Data extract below:

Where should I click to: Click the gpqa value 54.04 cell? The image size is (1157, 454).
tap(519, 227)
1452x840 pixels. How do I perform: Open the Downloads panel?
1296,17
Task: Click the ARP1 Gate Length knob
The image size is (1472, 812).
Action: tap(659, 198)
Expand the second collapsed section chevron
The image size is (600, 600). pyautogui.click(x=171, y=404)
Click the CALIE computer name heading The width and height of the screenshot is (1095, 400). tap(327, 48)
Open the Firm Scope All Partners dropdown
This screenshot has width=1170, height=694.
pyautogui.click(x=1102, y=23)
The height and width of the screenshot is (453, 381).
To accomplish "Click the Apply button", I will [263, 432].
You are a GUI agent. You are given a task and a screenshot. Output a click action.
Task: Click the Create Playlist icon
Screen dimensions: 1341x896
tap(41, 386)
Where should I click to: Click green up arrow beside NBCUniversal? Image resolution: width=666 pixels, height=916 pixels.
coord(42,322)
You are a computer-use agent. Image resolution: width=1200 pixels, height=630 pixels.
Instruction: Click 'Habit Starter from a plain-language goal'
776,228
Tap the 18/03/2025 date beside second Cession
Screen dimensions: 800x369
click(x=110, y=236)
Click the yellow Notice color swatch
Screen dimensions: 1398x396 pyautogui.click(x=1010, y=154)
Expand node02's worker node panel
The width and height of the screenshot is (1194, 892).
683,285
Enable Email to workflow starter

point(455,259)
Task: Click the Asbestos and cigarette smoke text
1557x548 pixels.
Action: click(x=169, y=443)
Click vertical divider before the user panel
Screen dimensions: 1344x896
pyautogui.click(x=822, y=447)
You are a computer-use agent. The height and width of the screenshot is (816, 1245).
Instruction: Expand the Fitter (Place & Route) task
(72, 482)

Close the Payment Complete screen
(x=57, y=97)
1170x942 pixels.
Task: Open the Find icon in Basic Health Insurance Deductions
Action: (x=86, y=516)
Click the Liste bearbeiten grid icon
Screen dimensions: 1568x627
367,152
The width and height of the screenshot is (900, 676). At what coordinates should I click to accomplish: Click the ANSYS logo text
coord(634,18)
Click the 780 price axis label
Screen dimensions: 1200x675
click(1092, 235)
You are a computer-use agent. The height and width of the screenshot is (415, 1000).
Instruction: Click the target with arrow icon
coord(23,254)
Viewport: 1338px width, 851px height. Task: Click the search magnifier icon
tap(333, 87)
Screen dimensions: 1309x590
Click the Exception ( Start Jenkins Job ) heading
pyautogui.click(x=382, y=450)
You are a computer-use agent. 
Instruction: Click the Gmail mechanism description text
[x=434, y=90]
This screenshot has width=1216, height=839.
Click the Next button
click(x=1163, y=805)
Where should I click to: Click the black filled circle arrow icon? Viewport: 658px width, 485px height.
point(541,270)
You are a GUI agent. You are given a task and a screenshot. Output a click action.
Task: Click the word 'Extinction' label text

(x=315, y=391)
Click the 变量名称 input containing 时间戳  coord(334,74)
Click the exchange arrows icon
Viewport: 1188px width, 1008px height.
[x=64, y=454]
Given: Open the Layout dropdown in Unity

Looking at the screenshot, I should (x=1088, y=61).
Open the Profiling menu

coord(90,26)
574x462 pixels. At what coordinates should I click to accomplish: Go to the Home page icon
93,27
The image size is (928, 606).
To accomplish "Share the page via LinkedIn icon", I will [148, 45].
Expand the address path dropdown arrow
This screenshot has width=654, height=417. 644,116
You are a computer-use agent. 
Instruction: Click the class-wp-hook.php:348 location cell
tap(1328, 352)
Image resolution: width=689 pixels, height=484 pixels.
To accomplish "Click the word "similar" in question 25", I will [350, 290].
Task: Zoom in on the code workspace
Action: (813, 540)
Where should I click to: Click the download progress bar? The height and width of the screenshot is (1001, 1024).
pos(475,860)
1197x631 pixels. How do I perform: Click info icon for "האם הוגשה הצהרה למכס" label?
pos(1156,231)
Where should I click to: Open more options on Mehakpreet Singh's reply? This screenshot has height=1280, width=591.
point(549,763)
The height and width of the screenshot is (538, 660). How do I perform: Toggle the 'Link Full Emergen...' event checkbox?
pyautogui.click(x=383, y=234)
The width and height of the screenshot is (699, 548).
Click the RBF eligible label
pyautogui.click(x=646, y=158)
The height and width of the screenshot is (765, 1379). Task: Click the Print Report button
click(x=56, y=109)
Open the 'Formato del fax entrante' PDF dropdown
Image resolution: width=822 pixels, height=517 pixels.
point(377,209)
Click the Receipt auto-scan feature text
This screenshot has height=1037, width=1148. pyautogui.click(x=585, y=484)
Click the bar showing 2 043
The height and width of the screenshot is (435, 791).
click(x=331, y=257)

End of Data extract.

■ **Task to carry out**: Please print the records above exactly, leaving nothing out.

■ **Problem solution**:
Where should I click to: Click the gpqa value 54.04 cell? The image size is (1157, 454).
tap(519, 227)
1452x840 pixels. How do I perform: Open the Downloads panel?
1296,17
Task: Click the ARP1 Gate Length knob
The image size is (1472, 812).
Action: tap(659, 198)
Expand the second collapsed section chevron
The image size is (600, 600). pyautogui.click(x=171, y=404)
Click the CALIE computer name heading The width and height of the screenshot is (1095, 400). tap(327, 48)
Open the Firm Scope All Partners dropdown
This screenshot has width=1170, height=694.
pyautogui.click(x=1102, y=23)
The height and width of the screenshot is (453, 381).
To accomplish "Click the Apply button", I will [263, 432].
You are a GUI agent. You are given a task and a screenshot. Output a click action.
Task: Click the Create Playlist icon
Screen dimensions: 1341x896
tap(41, 386)
Where should I click to: Click green up arrow beside NBCUniversal? Image resolution: width=666 pixels, height=916 pixels.
coord(42,322)
You are a computer-use agent. Image resolution: width=1200 pixels, height=630 pixels.
Instruction: Click 'Habit Starter from a plain-language goal'
776,228
Tap the 18/03/2025 date beside second Cession
Screen dimensions: 800x369
click(x=110, y=236)
Click the yellow Notice color swatch
Screen dimensions: 1398x396 pyautogui.click(x=1010, y=154)
Expand node02's worker node panel
The width and height of the screenshot is (1194, 892).
683,285
Enable Email to workflow starter

point(455,259)
Task: Click the Asbestos and cigarette smoke text
1557x548 pixels.
Action: click(x=169, y=443)
Click vertical divider before the user panel
Screen dimensions: 1344x896
pyautogui.click(x=822, y=447)
You are a computer-use agent. The height and width of the screenshot is (816, 1245).
Instruction: Expand the Fitter (Place & Route) task
(72, 482)

Close the Payment Complete screen
(x=57, y=97)
1170x942 pixels.
Task: Open the Find icon in Basic Health Insurance Deductions
Action: (x=86, y=516)
Click the Liste bearbeiten grid icon
Screen dimensions: 1568x627
367,152
The width and height of the screenshot is (900, 676). At what coordinates should I click to accomplish: Click the ANSYS logo text
coord(634,18)
Click the 780 price axis label
Screen dimensions: 1200x675
click(1092, 235)
You are a computer-use agent. The height and width of the screenshot is (415, 1000).
Instruction: Click the target with arrow icon
coord(23,254)
Viewport: 1338px width, 851px height. Task: Click the search magnifier icon
tap(333, 87)
Screen dimensions: 1309x590
Click the Exception ( Start Jenkins Job ) heading
pyautogui.click(x=382, y=450)
You are a computer-use agent. 
Instruction: Click the Gmail mechanism description text
[x=434, y=90]
This screenshot has width=1216, height=839.
Click the Next button
click(x=1163, y=805)
Where should I click to: Click the black filled circle arrow icon? Viewport: 658px width, 485px height.
point(541,270)
You are a GUI agent. You are given a task and a screenshot. Output a click action.
Task: Click the word 'Extinction' label text

(x=315, y=391)
Click the 变量名称 input containing 时间戳  coord(334,74)
Click the exchange arrows icon
Viewport: 1188px width, 1008px height.
[x=64, y=454]
Given: Open the Layout dropdown in Unity

Looking at the screenshot, I should (x=1088, y=61).
Open the Profiling menu

coord(90,26)
574x462 pixels. At what coordinates should I click to accomplish: Go to the Home page icon
93,27
The image size is (928, 606).
To accomplish "Share the page via LinkedIn icon", I will [148, 45].
Expand the address path dropdown arrow
This screenshot has width=654, height=417. 644,116
You are a computer-use agent. 
Instruction: Click the class-wp-hook.php:348 location cell
tap(1328, 352)
Image resolution: width=689 pixels, height=484 pixels.
To accomplish "Click the word "similar" in question 25", I will [350, 290].
Task: Zoom in on the code workspace
Action: (813, 540)
Where should I click to: Click the download progress bar? The height and width of the screenshot is (1001, 1024).
pos(475,860)
1197x631 pixels. How do I perform: Click info icon for "האם הוגשה הצהרה למכס" label?
pos(1156,231)
Where should I click to: Open more options on Mehakpreet Singh's reply? This screenshot has height=1280, width=591.
point(549,763)
The height and width of the screenshot is (538, 660). How do I perform: Toggle the 'Link Full Emergen...' event checkbox?
pyautogui.click(x=383, y=234)
The width and height of the screenshot is (699, 548).
Click the RBF eligible label
pyautogui.click(x=646, y=158)
The height and width of the screenshot is (765, 1379). Task: Click the Print Report button
click(x=56, y=109)
Open the 'Formato del fax entrante' PDF dropdown
Image resolution: width=822 pixels, height=517 pixels.
point(377,209)
Click the Receipt auto-scan feature text
This screenshot has height=1037, width=1148. pyautogui.click(x=585, y=484)
Click the bar showing 2 043
The height and width of the screenshot is (435, 791).
click(x=331, y=257)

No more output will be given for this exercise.